**Given information:**
* * * *
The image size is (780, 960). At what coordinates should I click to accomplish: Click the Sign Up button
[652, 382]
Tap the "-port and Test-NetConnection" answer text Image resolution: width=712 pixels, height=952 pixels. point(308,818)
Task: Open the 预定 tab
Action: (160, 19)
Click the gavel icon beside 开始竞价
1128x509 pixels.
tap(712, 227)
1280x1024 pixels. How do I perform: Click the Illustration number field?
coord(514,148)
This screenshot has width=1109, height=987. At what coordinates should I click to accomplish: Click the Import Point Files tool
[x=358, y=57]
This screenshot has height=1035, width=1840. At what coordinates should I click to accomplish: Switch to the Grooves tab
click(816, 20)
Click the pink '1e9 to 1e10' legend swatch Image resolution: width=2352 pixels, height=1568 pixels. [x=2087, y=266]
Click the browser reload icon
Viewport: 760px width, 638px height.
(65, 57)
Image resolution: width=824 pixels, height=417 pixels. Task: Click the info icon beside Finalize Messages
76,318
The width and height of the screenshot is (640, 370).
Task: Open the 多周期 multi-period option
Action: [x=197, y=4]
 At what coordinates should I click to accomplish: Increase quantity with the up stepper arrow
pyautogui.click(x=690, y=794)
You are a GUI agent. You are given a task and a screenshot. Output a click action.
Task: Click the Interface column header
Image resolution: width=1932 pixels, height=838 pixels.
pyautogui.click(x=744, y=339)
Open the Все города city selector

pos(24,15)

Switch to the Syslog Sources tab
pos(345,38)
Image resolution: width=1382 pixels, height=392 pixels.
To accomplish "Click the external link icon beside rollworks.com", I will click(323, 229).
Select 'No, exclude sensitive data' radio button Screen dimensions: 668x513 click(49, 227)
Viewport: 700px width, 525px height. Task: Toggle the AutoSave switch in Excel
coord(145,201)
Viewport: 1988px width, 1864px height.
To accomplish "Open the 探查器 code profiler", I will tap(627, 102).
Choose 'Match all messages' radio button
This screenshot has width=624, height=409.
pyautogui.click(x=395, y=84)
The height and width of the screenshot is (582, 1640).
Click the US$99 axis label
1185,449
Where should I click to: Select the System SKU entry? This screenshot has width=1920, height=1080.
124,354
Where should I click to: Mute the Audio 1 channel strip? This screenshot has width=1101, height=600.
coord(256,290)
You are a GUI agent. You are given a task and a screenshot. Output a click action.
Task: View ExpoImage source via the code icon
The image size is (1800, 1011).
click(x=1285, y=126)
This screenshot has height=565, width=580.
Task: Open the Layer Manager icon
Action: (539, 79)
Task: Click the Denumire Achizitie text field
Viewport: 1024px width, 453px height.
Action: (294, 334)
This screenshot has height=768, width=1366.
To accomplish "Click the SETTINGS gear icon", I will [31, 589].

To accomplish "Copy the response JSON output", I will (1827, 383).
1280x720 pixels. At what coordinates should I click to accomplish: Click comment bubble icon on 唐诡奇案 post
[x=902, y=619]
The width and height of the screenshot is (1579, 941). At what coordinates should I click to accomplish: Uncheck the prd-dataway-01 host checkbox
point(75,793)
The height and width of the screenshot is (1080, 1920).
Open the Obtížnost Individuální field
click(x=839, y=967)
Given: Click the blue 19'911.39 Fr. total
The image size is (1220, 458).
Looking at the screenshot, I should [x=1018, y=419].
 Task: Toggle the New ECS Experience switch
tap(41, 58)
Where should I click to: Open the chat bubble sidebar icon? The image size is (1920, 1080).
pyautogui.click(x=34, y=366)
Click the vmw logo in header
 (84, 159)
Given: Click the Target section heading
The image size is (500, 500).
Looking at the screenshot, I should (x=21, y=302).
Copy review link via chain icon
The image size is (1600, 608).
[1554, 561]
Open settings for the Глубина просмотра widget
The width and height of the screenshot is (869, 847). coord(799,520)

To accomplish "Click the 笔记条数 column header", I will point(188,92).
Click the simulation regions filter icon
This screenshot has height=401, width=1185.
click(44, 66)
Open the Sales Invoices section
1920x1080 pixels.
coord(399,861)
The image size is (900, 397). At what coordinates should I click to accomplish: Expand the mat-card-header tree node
* * * *
Show each line of the entries above that contains the string "coordinates", matching case exactly.

**Response to this exercise:**
The image size is (780, 960). At what coordinates should I click to accomplish: Click the Sign Up button
This screenshot has width=1109, height=987. At what coordinates should I click to accomplish: Click the Import Point Files tool
This screenshot has height=1035, width=1840. At what coordinates should I click to accomplish: Switch to the Grooves tab
 At what coordinates should I click to accomplish: Increase quantity with the up stepper arrow
1280x720 pixels. At what coordinates should I click to accomplish: Click comment bubble icon on 唐诡奇案 post
The width and height of the screenshot is (1579, 941). At what coordinates should I click to accomplish: Uncheck the prd-dataway-01 host checkbox
The image size is (900, 397). At what coordinates should I click to accomplish: Expand the mat-card-header tree node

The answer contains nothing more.